> [Page excerpt]:
===

A long way from Tipperary to being a judge in Perth

‘When I moved to Australia I was single and it helped that I met my wife two years after I arrived’

Working Abroad Q&A: Alan Troy works as a district judge in Perth, Western Australia 

Where did you study?

I studied at the University of Wales in Aberystwyth and at Inns of Court School of Law, London.

Tell us about your family


Both my parents were born in Co Waterford - my Mum in Ardmore and my Dad in Cappoquin. Both moved to Clonmel, Co Tipperary as children. My Dad moved to England when he was only 15. Having spent their working lives in England they returned to Clonmel, where they still live, in 1997. I met my wife in Perth in 2004 and we have two children Isabella, aged 14, and Patrick, who is almost 12. We also have a Cairn terrier and a Chesapeake Bay retriever. We get back to Ireland virtually every year, and this summer spent a wonderful time in Dublin, Dingle and Kinsale. The highlight for my son was catching a pollock, about half his length, off the coast of Kinsale. My children consider themselves Australian, but are very aware of their Irish heritage. My wife's dad is Greek, so that side of their background is important as well.

===

> [Text and element pointing records]:

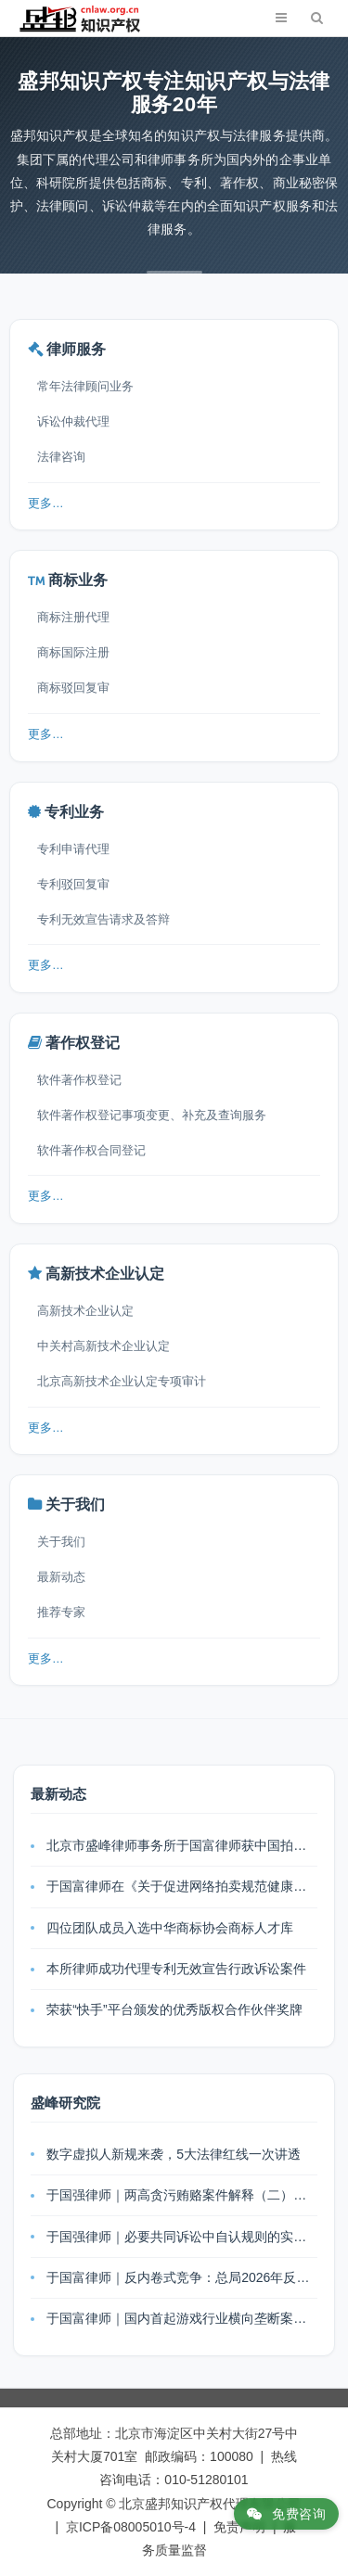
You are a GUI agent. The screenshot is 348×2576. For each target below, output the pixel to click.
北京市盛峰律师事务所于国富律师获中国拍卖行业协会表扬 (181, 1845)
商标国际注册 (73, 652)
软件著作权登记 (79, 1080)
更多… (46, 503)
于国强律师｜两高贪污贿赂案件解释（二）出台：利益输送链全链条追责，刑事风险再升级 (181, 2194)
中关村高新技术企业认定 (103, 1346)
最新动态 (61, 1577)
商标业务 (78, 580)
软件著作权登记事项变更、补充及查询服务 (151, 1115)
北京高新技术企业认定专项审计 (121, 1381)
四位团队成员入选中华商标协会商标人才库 (169, 1927)
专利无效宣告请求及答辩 (103, 919)
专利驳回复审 (73, 884)
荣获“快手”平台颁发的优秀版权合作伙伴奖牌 (174, 2009)
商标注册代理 (73, 617)
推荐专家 (61, 1612)
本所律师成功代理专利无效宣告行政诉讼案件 (176, 1968)
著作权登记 (82, 1043)
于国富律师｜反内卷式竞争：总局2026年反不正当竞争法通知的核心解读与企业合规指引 (181, 2277)
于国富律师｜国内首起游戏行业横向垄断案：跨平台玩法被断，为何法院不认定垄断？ (181, 2318)
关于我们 (75, 1504)
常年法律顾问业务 (85, 386)
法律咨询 (61, 457)
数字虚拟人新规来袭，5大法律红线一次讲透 (173, 2154)
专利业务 (74, 812)
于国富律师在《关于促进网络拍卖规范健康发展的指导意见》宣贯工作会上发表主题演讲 (181, 1886)
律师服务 (76, 349)
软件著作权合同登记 (91, 1150)
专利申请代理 (73, 849)
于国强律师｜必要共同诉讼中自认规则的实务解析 (181, 2236)
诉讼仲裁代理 (73, 421)
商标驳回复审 (73, 688)
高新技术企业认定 (104, 1274)
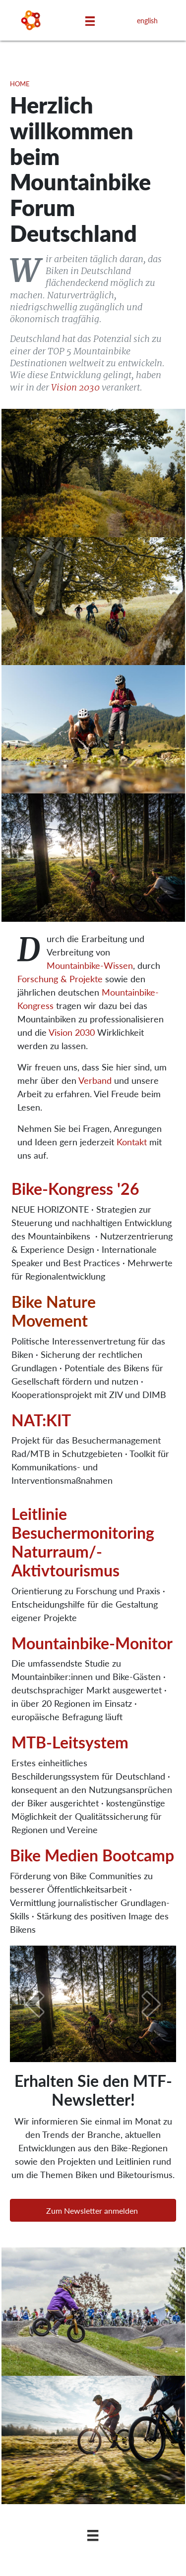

===

> [Aim of the task]: Update the interview by writing it out from "Tell us about" up to and including "important as well.", putting "mackerel" wherever "pollock" appears.

> [Response to the task]:
Tell us about your family


Both my parents were born in Co Waterford - my Mum in Ardmore and my Dad in Cappoquin. Both moved to Clonmel, Co Tipperary as children. My Dad moved to England when he was only 15. Having spent their working lives in England they returned to Clonmel, where they still live, in 1997. I met my wife in Perth in 2004 and we have two children Isabella, aged 14, and Patrick, who is almost 12. We also have a Cairn terrier and a Chesapeake Bay retriever. We get back to Ireland virtually every year, and this summer spent a wonderful time in Dublin, Dingle and Kinsale. The highlight for my son was catching a mackerel, about half his length, off the coast of Kinsale. My children consider themselves Australian, but are very aware of their Irish heritage. My wife's dad is Greek, so that side of their background is important as well.